During my second decade of planned reading (2007-2016), I began every year with Greek drama. To begin this year – year 2 of my third ten-year plan – I stayed on the stage but moved forward 2400 years and read some plays by Tom Stoppard. I had read The Real Inspector Hound and The Invention of Love and seen Rosencrantz and Guildenstern Are Dead and Shakespeare in Love and enjoyed every postmodern, mobius-strippy twist of dramatic logic. So wanting to experience more of Tom Stoppard’s special brand of surreality, I decided, in some way that I’ve since forgotten, to explore Arcadia and The Real Thing in the first few days of 2018.
I hate to be curtly dismissive of the work of an award-winning playwright and critical favorite, but compared to the others I had liked so much, these two plays just didn’t work as well in my view, as much as I again appreciated the wibbly-wobbly timey-wimey. The Real Thing, for instance, primarily seemed to ask, What is the real thing in relationships? But even the character who believes in romance and commitment divorces his wife and leaves his child. (Maybe romance and commitment aren’t entirely compatible principles.) It's a play about deep moral issues with no foundation other than feelings and ill-trained logic to build on. Living in a post-Christian world is tough for the ethicist, but surely we can’t accept the abandonment of children as the Real Thing.
I liked Arcadia much better, partly because its characters seem more genuinely concerned with the questions it asks: does love intrude on Newtonianism, for instance. But the play offers few answers. It struck me in the end as though Stoppard wanted to delve into the old conundrum of free will and determinism and tried to make it sound original simply by replacing “determinism” with a more specific scientific term (i.e “Newtonianism”). But no less august body of scientists than the Royal Institution named it one of the best science-related works ever written, so maybe I don’t know what I’m talking about.

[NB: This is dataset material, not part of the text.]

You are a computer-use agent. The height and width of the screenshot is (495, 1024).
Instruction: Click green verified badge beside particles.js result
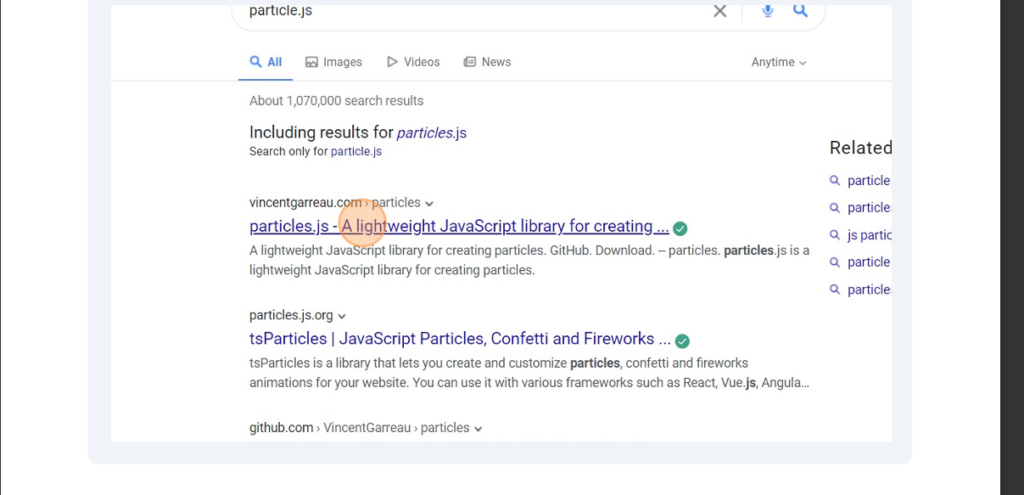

In any case, the non-interacting interaction of characters from different times (Click the timey-wimey link and watch that Dr. Who scene again if you’d like; I’ll wait. —Back? Good, I’ll finish my sentence now. —Yes, I thought so, too.) culminating in a scene in which characters move across the stage like the feet in a cosmic waltz makes me want to see the play in the flesh.
It occurs to me that I’ve liked Stoppard most when the object of his characters’ lines are, recursively, characters and dramatic lines, objects that Stoppard knows very well. Who, ask Rosencrantz and Guildenstern, is writing their lives? Are we watching a play, ask the critics of The Real Inspector Hound, or actually in a play? I have more Tom Stoppard planned for year 5 and year 8 (more details on this page), and I’m curious to see if the pattern of my reaction continues. If only I had my Tardis right here, I’d let you know today.